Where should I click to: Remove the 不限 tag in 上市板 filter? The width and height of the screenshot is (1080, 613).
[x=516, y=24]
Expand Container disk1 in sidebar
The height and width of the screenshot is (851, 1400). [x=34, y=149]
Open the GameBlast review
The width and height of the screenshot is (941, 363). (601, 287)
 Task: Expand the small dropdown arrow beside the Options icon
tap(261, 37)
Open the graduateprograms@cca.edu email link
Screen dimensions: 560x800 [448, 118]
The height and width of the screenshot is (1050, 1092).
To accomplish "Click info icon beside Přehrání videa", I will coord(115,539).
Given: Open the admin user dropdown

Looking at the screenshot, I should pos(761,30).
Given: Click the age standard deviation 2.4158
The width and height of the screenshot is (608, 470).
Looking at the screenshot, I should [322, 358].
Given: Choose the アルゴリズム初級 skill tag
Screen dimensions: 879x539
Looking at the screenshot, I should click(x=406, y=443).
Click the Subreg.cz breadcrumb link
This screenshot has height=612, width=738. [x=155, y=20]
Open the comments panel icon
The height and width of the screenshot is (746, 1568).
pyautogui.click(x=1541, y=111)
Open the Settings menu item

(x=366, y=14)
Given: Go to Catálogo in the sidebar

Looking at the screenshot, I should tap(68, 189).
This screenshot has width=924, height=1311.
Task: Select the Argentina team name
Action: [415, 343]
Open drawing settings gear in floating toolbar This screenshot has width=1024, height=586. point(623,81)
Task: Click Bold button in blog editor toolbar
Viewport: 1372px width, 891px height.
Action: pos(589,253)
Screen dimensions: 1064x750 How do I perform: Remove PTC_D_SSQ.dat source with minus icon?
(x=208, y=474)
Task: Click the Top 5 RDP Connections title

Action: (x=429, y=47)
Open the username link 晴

···

### What to produce
How many lines in this listing contain "toolbar"? Give that number and stop.

### Answer for the task
2